The follow-up was also short, between 6 and 24 months. Myopia plays out over many years, so longer studies are needed to see if the benefit holds.

And the study was done only in India, so results may differ in other groups.

The researchers say the next step is long-term, forward-looking studies that track children for several years. Those trials will help confirm whether the early benefits keep adding up.
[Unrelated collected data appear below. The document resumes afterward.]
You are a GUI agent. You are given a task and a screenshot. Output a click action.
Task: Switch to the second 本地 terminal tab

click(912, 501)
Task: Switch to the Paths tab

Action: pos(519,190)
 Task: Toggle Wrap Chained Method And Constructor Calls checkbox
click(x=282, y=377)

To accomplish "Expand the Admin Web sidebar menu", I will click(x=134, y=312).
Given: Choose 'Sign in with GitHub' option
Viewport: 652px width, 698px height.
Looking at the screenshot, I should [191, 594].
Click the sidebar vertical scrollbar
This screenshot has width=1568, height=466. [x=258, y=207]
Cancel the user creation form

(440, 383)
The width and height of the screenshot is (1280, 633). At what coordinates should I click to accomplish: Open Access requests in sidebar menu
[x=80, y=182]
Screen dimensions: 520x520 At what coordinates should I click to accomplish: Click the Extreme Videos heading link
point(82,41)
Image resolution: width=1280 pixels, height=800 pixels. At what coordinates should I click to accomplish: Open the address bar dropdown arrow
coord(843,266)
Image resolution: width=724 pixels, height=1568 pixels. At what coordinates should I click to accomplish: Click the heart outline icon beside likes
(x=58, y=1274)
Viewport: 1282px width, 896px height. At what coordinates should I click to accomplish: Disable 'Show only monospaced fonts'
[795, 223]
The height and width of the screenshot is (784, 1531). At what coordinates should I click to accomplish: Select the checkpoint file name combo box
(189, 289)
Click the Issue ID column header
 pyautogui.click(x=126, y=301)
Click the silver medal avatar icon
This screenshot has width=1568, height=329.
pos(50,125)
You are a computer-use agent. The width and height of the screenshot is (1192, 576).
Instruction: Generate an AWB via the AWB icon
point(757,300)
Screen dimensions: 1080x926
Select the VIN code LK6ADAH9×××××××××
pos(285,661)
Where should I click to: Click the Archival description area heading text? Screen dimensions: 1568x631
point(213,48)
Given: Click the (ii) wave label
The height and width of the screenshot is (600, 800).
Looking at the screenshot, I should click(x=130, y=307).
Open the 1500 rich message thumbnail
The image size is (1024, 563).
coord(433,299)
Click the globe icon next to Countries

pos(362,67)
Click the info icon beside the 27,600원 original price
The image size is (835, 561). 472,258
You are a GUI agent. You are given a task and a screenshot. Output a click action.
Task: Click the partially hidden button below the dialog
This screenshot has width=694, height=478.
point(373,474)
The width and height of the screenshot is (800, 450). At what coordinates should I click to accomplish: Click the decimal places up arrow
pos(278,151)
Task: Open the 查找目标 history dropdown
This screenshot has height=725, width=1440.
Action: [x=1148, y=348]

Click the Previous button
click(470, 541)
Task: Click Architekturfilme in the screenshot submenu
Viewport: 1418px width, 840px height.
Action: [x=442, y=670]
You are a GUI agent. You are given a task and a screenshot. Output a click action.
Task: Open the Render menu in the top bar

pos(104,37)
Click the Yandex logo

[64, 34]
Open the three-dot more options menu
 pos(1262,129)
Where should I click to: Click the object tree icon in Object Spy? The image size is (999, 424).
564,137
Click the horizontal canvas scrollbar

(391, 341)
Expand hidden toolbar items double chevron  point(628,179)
If they do, lenses like HAL may become a standard part of childhood eye care, much like braces are for teeth. For now, the evidence is promising, the approach is low-risk, and millions of kids could eventually see a clearer future.

Study Details

EvidenceLevel 5
PublishedApr 2026
View Original Abstract ↓
Objective: The study aims to evaluate the real-world effectiveness of Highly Aspherical Lenslets spectacle (HAL; Essilor(R) Stellest(R)) in slowing myopia progression among Indian children and adolescents aged between 4 and 16 years. Methods and analysis: This was a multicentre retrospective study conducted across 10 leading ophthalmic centers. The study participants comprised children aged between 4 and 16 years who were prescribed HAL spectacles (Essilor(R) Stellest(R)). Data were extracted from electronic medical records at three time points: T1: One year prior to intervention; T2: Baseline at HAL spectacle prescription; T3: 6 to 24 months after prescription. The primary endpoint was the myopia progression and axial elongation in the year following prescription, compared with the untreated year and with published meta-regression models. Only data from the right eye were analysed, with the expected physiological progression estimated based on the individual progression trajectory after adjusting for age-related slowing as reported in published meta-regression models. Results: A total of 372 myopic children were included in the study. The annual myopia progression was -0.72 {+/-} 0.47 D/year during the untreated period, reducing to -0.11 {+/-} 0.29 D/year with HAL spectacle wear. The expected progression without treatment was -0.65 D/year, based on trajectory-adjusted modelling, indicating a treatment effect of 0.54 D/years and an estimated 83% slowing in myopia progression compared to expected progression. The expected axial elongation under physiological conditions was 0.29 mm/year, estimated using age-adjusted meta-regression models; with HAL lens wear, axial elongation was 0.11 {+/-} 0.16 mm/year, corresponding to a [~]62% relative slowing of elongation. Conclusion: The present study demonstrates the real-world evidence validating the efficacy of HAL lenses as an effective myopia control intervention in Indian children and adolescents. The retrospective design and limited follow-up period warrant future prospective, long-term studies to validate these findings.